New York Daily News
JURY FOR THE JUDGE
Beltran will mentor phenom outfielder
TAMPA — Carlos Beltran’s spring locker is tucked into a corner of the clubhouse at George M. Steinbrenner Field. Make a hard right after coming through the door, pass some pitchers who are trying to make the club, and you’re headed right for it.
Just before reaching Beltran’s spot, you’ll find the locker belonging to Aaron Judge, perhaps the Yankees’ best position player prospect. Beltran asked to have Judge nearby because he wants to guide the player who most believe will succeed him in a year as the Yanks’ right fielder.
“He’s a guy, the future of this organization, and I feel like I’ll help him,” Beltran said Monday after a pre-camp workout at the Yankees’ minor-league complex. “When I was growing up and in the big leagues the first year, I had some veteran guys who took care of me, helped me, along the way.
“The game of baseball is not about what you can do for yourself — I know what I can do for me — but about trying to impact younger guys. I take pride in that.”
Judge got a text saying that Beltran had asked for Judge’s locker to be close. “It was pretty shocking,” Judge said. “Pretty cool.
“Being next to a legend is awesome. Carlos is a guy I’ve watched for years growing up, just how he handles himself on the field and off the field. He’s a class act, so it’s a pretty cool honor and privilege to be here.”
Beltran, who is entering the final season of a three-year, $45 million deal with the Yanks, already has an idea of one topic to discuss with Judge: Judge’s tenure at Triple-A last season.
After tearing up Double-A, Judge struggled at Scranton/Wilkes-Barre. He batted .224 with a .680 OPS in 61 games at the higher level and, perhaps, some of the bloom on his prospect status dimmed. The 23-year-old faltered against the more mature pitcher s i n Tr iple -A , who exploited when he wasn’t patient at the plate.
“Sometimes when you’re young and you go to one league and do well and then to a different one and struggle, sometimes you’re kinda doubting yourself,” Beltran said. “We’re going to talk about that. Basically, a bunch of stuff.”
Mentoring Judge, even though Judge is likely his eventual successor, is “the right thing to do,” Beltran says. “And at the same time, I feel like I can help him mentally. Strategy. Approach. I’ve been in the game for quite a while.”
True, and Beltran feels like he’s accomplished a lot in his 18-year career. But not everything he wants.
“The last thing I’m missing is a World Series, so I just want to be there and hopefully this year, with the guys we’ve added, like (Starlin) Castro and (Aroldis) Chapman and (Aaron) Hicks, I think we’re a better ballclub than we were last year,” Beltran said.
The 38-year-old noted Boston’s offseason moves — the Red Sox signed ace David Price and added closer Craig Kimbrel, among others — and pointed out that the Red Sox are getting several injured stars back, which should make the American League East race fascinating.

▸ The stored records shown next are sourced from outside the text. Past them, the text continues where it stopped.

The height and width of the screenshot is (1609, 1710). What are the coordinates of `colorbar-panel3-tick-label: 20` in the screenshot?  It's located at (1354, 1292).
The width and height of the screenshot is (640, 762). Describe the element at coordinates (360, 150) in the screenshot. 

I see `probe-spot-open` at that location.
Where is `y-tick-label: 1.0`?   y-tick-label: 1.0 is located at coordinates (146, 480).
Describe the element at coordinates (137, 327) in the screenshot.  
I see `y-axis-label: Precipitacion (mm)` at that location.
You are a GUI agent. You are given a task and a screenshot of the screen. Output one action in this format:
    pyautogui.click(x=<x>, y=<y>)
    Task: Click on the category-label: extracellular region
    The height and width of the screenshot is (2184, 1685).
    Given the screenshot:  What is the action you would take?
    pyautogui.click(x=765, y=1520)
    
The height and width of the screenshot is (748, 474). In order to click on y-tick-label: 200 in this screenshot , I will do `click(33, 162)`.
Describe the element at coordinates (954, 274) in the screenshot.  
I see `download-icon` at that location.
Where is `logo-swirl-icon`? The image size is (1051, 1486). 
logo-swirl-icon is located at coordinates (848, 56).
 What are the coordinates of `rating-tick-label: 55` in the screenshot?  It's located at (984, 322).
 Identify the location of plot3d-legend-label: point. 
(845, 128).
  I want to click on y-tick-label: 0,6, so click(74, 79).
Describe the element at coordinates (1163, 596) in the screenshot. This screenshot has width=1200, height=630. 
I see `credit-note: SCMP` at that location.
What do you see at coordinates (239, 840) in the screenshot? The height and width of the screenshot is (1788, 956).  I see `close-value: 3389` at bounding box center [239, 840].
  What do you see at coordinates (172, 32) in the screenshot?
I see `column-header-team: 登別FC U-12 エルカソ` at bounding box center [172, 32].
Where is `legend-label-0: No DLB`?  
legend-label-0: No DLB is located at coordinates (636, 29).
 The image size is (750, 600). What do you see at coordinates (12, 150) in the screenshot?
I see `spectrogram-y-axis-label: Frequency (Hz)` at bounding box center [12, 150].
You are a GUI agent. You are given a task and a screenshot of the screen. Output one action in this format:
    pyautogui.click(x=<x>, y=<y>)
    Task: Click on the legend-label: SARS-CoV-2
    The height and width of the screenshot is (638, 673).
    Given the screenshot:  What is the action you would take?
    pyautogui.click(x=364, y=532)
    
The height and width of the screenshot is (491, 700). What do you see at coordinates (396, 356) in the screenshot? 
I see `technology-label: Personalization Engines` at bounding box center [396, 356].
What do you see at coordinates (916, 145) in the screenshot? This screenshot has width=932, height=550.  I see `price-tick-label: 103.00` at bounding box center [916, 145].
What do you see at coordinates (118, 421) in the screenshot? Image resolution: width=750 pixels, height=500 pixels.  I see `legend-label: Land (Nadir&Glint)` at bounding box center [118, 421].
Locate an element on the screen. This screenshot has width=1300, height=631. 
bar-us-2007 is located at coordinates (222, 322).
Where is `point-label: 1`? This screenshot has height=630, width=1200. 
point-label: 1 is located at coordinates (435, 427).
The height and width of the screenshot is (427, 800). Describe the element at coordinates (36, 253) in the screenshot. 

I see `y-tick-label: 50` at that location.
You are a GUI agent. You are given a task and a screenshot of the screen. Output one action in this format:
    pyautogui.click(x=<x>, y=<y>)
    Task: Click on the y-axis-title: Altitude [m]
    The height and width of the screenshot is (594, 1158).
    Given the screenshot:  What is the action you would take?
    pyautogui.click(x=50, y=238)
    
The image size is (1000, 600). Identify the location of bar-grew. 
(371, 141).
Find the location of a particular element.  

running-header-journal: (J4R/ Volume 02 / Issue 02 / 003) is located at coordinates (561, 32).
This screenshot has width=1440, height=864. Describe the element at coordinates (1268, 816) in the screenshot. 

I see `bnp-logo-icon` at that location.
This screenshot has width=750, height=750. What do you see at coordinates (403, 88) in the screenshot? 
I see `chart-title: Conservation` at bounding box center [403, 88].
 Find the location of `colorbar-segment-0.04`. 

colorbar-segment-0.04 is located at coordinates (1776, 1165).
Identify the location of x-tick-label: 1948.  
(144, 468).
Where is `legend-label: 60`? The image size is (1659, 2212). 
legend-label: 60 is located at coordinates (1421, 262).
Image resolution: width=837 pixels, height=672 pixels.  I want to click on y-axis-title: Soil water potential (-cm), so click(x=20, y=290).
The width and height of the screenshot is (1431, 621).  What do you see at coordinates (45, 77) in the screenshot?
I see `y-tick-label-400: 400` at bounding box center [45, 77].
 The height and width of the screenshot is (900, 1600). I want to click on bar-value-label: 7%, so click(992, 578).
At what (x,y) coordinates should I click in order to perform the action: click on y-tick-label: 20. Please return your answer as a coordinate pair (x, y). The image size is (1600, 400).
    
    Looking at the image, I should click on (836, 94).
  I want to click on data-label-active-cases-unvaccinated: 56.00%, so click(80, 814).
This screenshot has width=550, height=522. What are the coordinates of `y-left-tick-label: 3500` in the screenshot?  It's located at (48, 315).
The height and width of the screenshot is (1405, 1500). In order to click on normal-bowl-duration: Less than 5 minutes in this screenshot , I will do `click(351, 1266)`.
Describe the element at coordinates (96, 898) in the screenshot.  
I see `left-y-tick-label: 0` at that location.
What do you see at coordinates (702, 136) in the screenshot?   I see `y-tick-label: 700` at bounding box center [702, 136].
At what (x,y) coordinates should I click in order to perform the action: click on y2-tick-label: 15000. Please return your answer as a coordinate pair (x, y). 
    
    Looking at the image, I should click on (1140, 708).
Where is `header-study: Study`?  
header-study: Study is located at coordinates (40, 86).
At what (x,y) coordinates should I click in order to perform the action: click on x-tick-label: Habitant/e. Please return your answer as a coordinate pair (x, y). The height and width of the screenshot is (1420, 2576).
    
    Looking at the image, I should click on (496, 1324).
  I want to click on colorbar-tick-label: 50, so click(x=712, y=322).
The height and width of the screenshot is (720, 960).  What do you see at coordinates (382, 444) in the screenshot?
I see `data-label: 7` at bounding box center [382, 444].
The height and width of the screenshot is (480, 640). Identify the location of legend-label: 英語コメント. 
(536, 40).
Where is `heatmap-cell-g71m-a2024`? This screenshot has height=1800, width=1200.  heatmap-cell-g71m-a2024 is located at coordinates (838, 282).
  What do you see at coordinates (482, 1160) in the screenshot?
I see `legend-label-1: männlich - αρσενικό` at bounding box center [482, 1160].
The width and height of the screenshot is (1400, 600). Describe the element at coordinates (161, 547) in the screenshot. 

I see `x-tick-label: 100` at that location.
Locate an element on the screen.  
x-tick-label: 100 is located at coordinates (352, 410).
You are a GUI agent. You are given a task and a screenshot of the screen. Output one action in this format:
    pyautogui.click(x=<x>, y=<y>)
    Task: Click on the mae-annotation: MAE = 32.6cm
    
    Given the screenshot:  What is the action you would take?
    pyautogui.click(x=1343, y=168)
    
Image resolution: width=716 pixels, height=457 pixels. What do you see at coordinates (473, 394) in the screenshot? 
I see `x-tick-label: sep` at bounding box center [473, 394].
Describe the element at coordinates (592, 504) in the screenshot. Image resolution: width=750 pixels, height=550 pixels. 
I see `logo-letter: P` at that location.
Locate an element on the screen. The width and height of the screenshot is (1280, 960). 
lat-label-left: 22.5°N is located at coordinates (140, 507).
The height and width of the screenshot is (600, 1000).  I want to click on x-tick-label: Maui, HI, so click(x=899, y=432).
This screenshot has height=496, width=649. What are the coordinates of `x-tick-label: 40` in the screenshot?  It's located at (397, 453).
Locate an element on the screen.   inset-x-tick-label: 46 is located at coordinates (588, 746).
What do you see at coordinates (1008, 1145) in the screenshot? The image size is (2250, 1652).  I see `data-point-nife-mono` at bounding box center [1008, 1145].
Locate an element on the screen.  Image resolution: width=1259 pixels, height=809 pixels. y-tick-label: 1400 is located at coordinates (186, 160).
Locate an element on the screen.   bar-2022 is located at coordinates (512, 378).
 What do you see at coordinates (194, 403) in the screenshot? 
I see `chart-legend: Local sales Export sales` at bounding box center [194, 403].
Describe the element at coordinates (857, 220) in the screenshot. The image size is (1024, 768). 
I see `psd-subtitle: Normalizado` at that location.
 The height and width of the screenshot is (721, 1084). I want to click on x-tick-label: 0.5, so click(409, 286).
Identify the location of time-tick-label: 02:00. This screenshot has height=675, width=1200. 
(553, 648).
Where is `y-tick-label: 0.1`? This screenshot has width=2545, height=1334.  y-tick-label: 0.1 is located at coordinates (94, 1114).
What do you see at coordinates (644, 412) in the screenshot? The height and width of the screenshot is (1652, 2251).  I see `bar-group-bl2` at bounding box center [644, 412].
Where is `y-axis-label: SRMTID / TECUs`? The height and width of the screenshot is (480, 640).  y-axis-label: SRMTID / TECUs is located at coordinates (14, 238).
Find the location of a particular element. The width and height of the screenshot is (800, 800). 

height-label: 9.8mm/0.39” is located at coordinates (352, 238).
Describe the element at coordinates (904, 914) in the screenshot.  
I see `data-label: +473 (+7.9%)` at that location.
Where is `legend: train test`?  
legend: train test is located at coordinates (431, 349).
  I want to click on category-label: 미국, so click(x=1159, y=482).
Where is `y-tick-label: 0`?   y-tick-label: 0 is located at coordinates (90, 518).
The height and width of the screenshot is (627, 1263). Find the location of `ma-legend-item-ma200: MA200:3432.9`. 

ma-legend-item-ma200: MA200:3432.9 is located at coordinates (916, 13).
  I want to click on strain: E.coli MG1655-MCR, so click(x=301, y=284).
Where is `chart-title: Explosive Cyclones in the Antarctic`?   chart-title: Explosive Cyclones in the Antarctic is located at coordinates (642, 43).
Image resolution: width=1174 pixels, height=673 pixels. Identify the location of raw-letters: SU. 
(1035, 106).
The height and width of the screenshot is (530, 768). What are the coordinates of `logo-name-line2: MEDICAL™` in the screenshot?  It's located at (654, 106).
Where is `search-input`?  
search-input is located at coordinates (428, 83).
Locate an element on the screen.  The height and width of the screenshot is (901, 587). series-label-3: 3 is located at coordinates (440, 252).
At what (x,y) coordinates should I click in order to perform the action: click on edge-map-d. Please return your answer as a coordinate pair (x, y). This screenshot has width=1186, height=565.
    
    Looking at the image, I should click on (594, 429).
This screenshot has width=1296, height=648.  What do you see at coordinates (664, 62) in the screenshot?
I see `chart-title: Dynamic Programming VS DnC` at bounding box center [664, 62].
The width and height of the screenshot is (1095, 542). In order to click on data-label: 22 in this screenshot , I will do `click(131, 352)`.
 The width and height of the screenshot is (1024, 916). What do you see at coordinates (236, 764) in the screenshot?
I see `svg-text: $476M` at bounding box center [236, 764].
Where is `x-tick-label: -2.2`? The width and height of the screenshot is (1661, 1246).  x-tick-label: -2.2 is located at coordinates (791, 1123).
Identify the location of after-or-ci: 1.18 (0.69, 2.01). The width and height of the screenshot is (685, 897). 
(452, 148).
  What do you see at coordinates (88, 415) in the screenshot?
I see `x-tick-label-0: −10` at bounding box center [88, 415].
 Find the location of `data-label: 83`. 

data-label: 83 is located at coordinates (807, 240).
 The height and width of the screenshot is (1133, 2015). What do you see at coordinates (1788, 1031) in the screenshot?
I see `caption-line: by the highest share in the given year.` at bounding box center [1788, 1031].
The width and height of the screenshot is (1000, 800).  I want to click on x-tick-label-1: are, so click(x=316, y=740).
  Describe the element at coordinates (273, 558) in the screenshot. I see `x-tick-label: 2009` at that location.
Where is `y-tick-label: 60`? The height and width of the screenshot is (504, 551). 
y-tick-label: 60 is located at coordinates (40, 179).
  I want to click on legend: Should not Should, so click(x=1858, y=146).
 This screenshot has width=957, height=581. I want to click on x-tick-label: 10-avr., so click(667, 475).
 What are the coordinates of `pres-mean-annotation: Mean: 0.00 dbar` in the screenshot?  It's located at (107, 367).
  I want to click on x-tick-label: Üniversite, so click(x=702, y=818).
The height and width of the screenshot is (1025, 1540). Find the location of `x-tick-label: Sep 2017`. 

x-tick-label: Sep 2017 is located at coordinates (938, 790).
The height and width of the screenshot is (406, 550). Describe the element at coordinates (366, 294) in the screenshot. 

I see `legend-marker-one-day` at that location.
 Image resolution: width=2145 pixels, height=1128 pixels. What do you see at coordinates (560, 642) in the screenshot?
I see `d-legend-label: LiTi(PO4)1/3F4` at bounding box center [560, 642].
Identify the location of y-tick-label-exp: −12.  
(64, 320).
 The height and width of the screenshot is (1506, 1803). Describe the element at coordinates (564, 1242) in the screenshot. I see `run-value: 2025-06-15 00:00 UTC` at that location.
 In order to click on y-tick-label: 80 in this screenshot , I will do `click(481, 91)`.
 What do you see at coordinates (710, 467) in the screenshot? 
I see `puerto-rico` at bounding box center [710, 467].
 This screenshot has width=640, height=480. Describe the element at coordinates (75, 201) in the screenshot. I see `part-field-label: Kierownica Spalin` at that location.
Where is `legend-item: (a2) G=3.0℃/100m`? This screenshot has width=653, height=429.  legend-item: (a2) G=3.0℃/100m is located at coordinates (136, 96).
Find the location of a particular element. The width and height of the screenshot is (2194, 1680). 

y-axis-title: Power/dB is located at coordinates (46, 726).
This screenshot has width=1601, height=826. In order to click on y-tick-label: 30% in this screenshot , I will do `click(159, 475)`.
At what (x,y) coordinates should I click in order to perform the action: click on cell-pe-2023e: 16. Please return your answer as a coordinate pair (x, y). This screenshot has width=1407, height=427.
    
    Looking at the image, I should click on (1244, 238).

“We have confidence in ourselves,” Beltran said. “I know we have a great group of guys, a great mix. It’s going to be fun. Joe Girardi did a great job last year of managing everyone to the point where for the most part, we were healthy and only for Tex (Mark Teixeira), the foul tip that broke his leg. Having Tex healthy and Alex (Rodriguez) hopefully has a good year like he did last year and myself — hopefully I begin the season like I finished the season last year. It will be fun.”
Beltran, who had 34 doubles, 19 homers, a .276 average and an .808 OPS last year, hopes he can find the consistency he had through much of 2015.
“Hopefully, we can make it further in the playoffs,” Beltran said. Along the way, he wants to guide a pretty big part of the future — literally, since Judge is 6-7 and 275 pounds. “I just want to help him as much as I can so he can have a successful career,” Beltran said.